Task directions: According to the dissertation abstract on rock music in Europe, what period does the study cover?

This dissertation examines the historical process of assimilation of rock musical idioms in five European countries: Britain, France, Germany (East and West), Greece, and Italy in the period between 1955 and 1985. Taking a comparative approach, it is argued that the process of assimilation unfolds in a number of distinct stages that can be clearly identified in each of these five countries, albeit with differences due to the particularities of each country’s pre-existing popular music culture, political conditions, and media structure. I propose that there are four main stages that can be identified: (1) a period of reception when rock’n’roll was largely enjoyed and copied as a fad of foreign origin; (2) a period of more creative imitation where an imitative rock idiom arose within each country, partly in response to media efforts to institutionalize and domesticate it, and partly in response to the influence of the ‘British Invasion’; (3) a period of development characterized by a self-conscious blending of indigenous elements with rock idioms; and finally, (4) a point where the assimilation of rock music finally becomes more intuitive, rock idioms freely interacting with distinctive national/indigenous features to produce new hybrids. By taking an overarching socio-cultural approach to popular music and its development which emphasizes both top-down (i.e., institutionalized) as well as bottom-up (e.g., underground) musical activities, this study examines the factors that led to the full assimilation of what was initially American rock’n’roll through tracing the changes that occurred in the popular music contexts of each of these five European countries during these four phases. It is argued that the full assimilation of rock idioms led to the creation of new hybrid musical languages that, despite the features they have in common, nevertheless also carry the particularities of their specific national contexts in which socio-political situations, nation-state policies, economic conditions, and the everyday activities of the people exist with and in relation to an ever-present, shared and, most importantly, imagined historical and cultural past.

Given data:
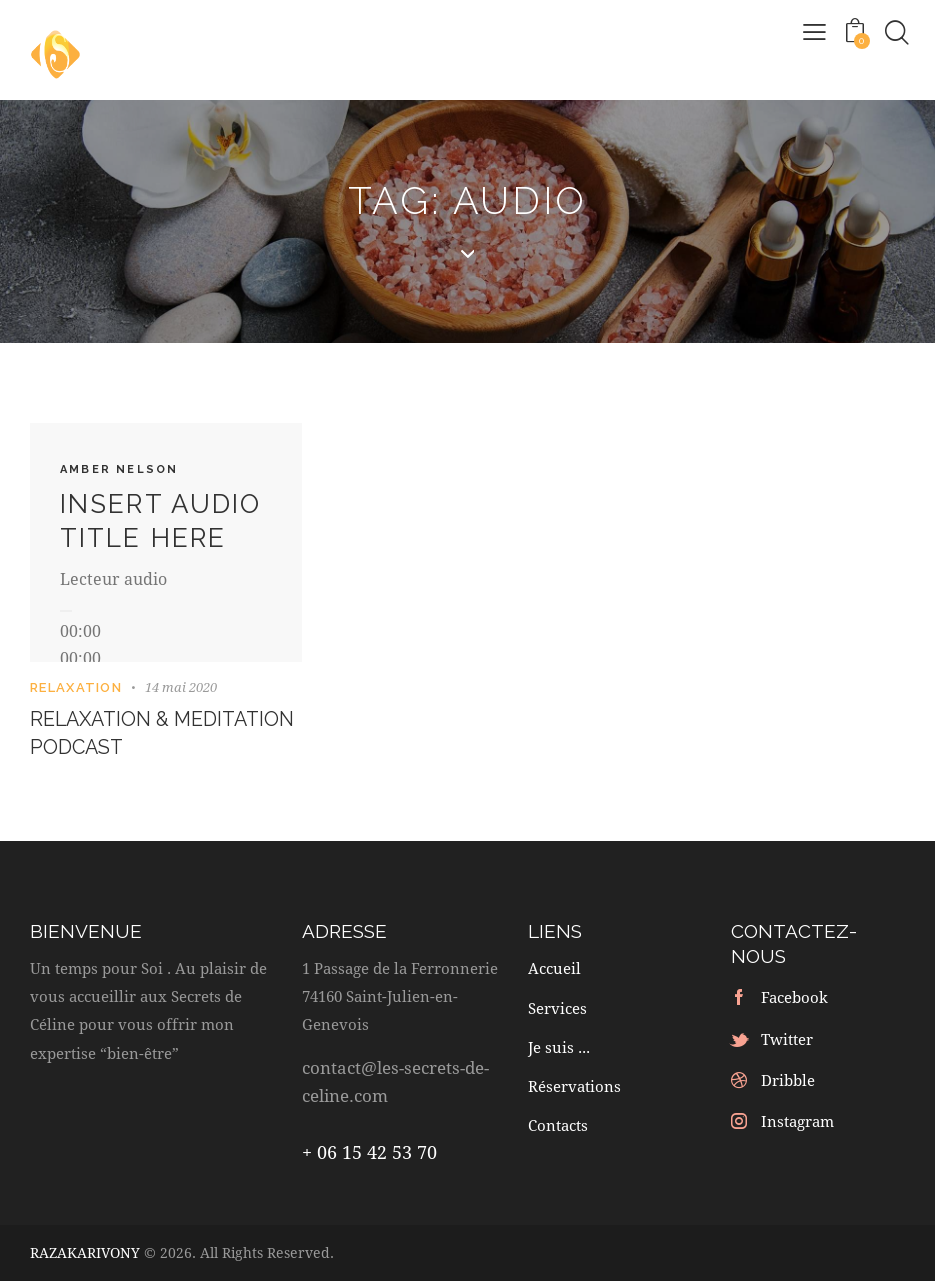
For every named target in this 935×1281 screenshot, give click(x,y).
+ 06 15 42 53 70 (369, 1153)
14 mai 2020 (181, 687)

Answer to the task: The period between 1955 and 1985.